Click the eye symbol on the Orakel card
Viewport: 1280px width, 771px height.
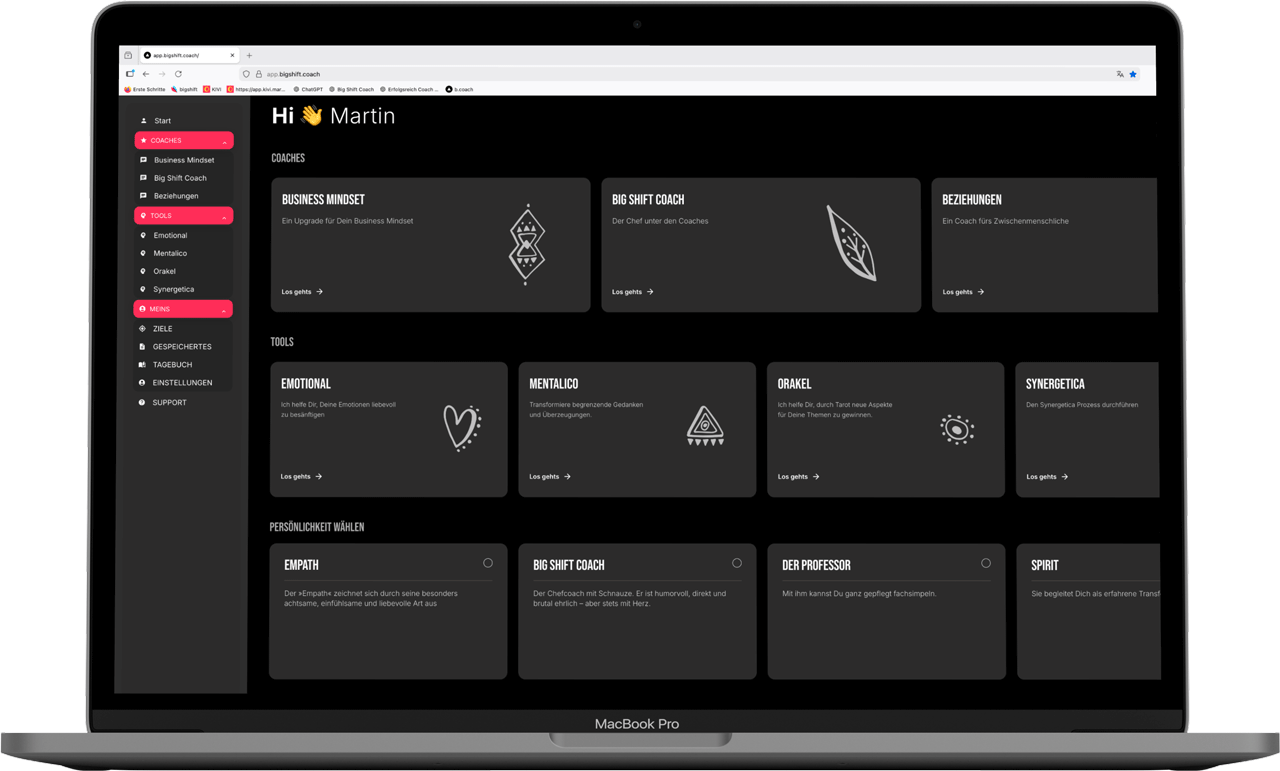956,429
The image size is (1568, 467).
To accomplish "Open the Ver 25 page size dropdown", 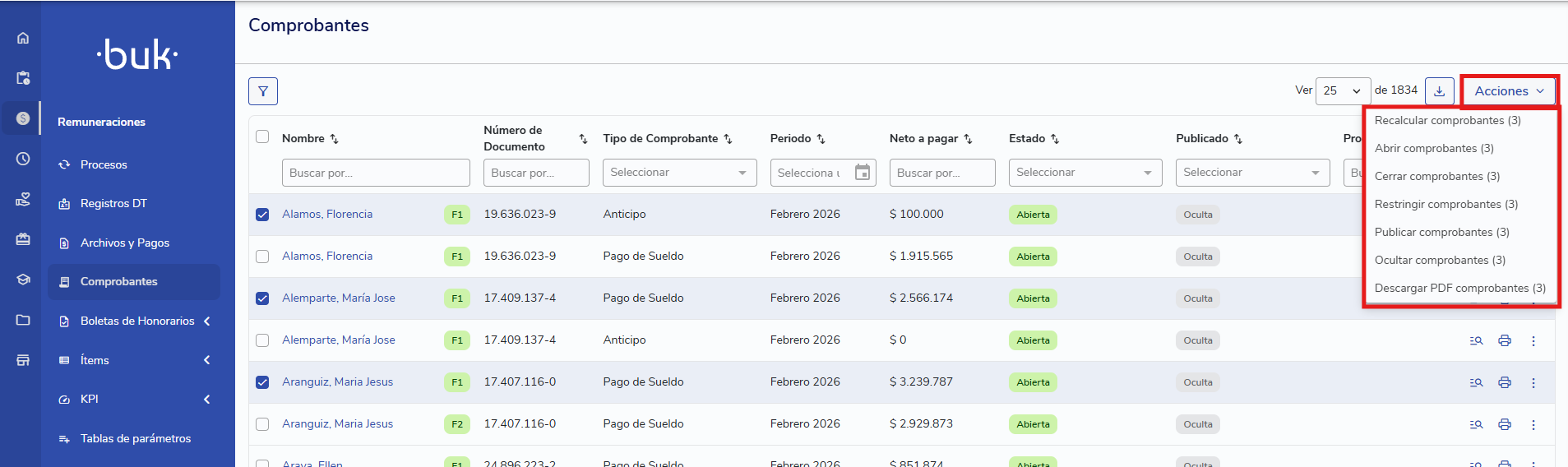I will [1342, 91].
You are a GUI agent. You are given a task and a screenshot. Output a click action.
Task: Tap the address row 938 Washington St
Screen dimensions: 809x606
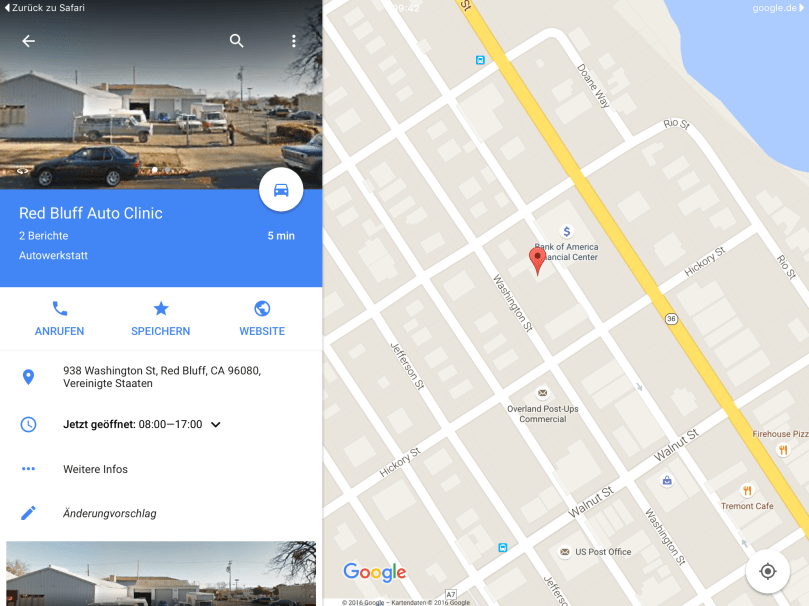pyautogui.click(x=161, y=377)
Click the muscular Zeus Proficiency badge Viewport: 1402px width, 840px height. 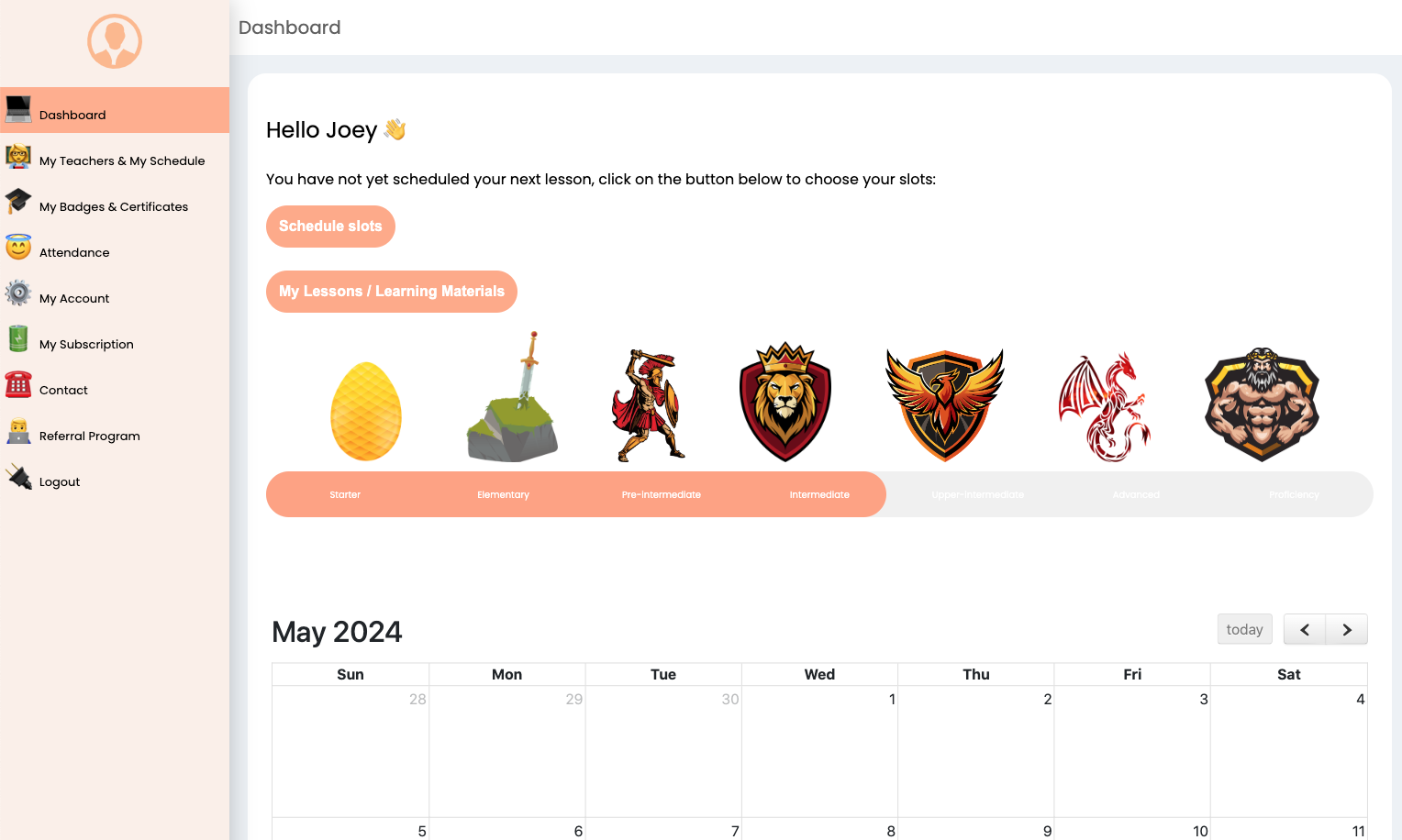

———

DIRECTIONS — Go to the line that contains "You are a GUI" and copy it and every line after it through the end of the entries, exactly, without the pictures.

WRITTEN RESPONSE —
You are a GUI agent. You are given a task and a screenshot. Output a click action.
Task: Tap the address row 938 Washington St
Screen dimensions: 809x606
pyautogui.click(x=161, y=377)
Click the muscular Zeus Proficiency badge Viewport: 1402px width, 840px height. 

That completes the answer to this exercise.